Mahila and her rights

- Dikshya Koirala
 

22nd May, was the third day of data collection. I got up early in the morning because we were supposed to walk for 4 hours to reach a village called ‘Prangshey’ to collect data. I was extremely excited to visit a new place. After the endless walk from our room, we finally began to see some scattered houses on the top of the hill. I entered a home to ask the questionnaire and was greeted by a woman in her 30s who seems to be pregnant with a child. I introduced myself to her then we began with the questions. As the conversation progressed, I slowly got to know that she already had four children and the pregnancy was also not intended. She only wanted two children but she was too afraid to discuss anything with her husband. She delivered all her children at home because she was too shy to go to a health institution. She shared that she wanted to abort the child this time but was afraid of allegations from villagers. She was afraid that villagers might gossip about her. She shared that she thought abortion is illegal in Nepal and she had no idea about the recent laws regarding abortion in Nepal. She had no idea that she did not need to feel shame to exercise her rights. 

                                                 After I returned home, I thought a lot about her and about many women who were once her. I began to think about a single woman who was neglected by society after her husband’s death and was considered ‘boksi’. I thought about all those women who wanted to abort their child but couldn’t because of fear and shame. The reality check hit me so hard that day. We talk a lot about women’s rights but still, there are thousands of women who can’t exercise their rights.  

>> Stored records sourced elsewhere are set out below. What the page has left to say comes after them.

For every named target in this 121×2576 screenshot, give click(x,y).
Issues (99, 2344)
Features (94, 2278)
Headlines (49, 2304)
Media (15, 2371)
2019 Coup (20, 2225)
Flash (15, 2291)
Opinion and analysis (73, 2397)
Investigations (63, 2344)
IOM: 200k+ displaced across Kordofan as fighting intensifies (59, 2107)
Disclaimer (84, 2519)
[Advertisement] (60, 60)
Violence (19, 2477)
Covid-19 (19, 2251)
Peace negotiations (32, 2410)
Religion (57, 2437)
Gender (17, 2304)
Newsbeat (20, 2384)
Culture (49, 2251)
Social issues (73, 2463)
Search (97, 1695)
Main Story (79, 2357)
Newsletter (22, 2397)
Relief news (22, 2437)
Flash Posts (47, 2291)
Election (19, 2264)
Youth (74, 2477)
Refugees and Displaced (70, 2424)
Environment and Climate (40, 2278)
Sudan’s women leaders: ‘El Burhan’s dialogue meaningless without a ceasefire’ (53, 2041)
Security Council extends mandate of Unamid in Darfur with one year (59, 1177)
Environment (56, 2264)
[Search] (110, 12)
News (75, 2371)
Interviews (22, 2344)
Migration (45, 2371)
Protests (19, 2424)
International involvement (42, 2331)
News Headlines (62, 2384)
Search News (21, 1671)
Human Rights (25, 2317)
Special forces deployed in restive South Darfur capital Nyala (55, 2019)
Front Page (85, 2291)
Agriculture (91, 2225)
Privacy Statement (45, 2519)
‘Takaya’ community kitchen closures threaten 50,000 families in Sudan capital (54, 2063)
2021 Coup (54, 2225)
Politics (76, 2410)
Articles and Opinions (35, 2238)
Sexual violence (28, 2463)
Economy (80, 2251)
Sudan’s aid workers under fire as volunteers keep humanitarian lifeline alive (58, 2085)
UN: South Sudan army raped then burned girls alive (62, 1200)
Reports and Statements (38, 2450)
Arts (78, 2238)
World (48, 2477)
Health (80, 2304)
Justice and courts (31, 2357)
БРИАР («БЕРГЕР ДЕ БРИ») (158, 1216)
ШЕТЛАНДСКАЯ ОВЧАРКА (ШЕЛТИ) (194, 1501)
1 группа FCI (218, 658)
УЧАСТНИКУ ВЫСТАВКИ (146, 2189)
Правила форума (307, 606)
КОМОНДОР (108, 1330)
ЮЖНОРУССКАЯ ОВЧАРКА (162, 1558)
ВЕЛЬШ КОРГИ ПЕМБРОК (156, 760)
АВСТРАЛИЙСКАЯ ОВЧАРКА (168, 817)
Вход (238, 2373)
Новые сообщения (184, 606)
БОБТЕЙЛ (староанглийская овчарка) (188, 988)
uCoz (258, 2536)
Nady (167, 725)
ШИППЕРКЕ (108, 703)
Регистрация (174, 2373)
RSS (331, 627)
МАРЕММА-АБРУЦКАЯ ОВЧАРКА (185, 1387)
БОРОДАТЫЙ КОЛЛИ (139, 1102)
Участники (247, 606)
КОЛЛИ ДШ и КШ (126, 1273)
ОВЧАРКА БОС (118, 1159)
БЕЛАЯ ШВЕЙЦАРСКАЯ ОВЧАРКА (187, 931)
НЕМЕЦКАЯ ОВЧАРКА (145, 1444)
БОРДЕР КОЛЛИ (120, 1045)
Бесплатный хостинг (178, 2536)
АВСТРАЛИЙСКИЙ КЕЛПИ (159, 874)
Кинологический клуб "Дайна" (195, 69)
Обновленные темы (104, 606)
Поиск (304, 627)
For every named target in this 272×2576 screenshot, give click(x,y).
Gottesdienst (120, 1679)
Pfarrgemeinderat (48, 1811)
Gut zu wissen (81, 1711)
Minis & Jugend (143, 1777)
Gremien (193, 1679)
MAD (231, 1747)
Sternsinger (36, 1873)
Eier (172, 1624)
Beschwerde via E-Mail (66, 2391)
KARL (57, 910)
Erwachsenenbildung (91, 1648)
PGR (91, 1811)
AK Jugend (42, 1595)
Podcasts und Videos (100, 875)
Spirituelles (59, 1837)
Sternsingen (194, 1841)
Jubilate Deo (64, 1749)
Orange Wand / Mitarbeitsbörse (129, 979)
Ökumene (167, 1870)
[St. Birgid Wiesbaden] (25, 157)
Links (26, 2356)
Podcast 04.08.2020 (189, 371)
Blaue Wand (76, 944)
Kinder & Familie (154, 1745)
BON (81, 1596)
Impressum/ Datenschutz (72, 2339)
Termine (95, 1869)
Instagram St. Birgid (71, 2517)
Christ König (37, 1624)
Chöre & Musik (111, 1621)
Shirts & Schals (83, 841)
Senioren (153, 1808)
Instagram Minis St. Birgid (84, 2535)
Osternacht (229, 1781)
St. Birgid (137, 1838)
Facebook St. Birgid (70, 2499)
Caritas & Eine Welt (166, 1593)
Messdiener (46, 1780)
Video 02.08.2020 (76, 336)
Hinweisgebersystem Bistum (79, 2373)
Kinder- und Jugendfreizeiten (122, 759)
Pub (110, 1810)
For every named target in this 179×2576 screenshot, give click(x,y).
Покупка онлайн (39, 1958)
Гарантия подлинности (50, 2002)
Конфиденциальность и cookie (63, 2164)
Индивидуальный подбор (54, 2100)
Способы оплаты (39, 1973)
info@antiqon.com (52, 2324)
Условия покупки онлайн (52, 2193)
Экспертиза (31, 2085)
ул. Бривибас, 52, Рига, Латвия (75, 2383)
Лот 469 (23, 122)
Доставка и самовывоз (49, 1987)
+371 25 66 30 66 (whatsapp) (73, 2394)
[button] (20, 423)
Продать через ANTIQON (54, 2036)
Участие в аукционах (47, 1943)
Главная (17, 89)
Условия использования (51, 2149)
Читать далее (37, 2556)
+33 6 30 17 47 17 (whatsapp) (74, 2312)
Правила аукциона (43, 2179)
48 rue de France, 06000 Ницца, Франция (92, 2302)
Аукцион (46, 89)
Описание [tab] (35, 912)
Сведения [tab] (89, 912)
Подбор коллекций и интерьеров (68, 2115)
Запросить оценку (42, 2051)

 I began to question what could be the reasons and the common case I found in all the situations was ‘low status of women’. Women have no rights in decision-making in the family whether it be in family planning or home economics. I was extremely saddened by the situation and started to dig into the information online. I found that there are numerous agencies and organizations working for women. I found out the situation was a lot worse than it is now. With that, my heart was lightened and I was hopeful for the better days. I was hopeful for the days when all women could exercise all their rights. I slept envisioning the days when all the women could enjoy their SRHR freely and openly.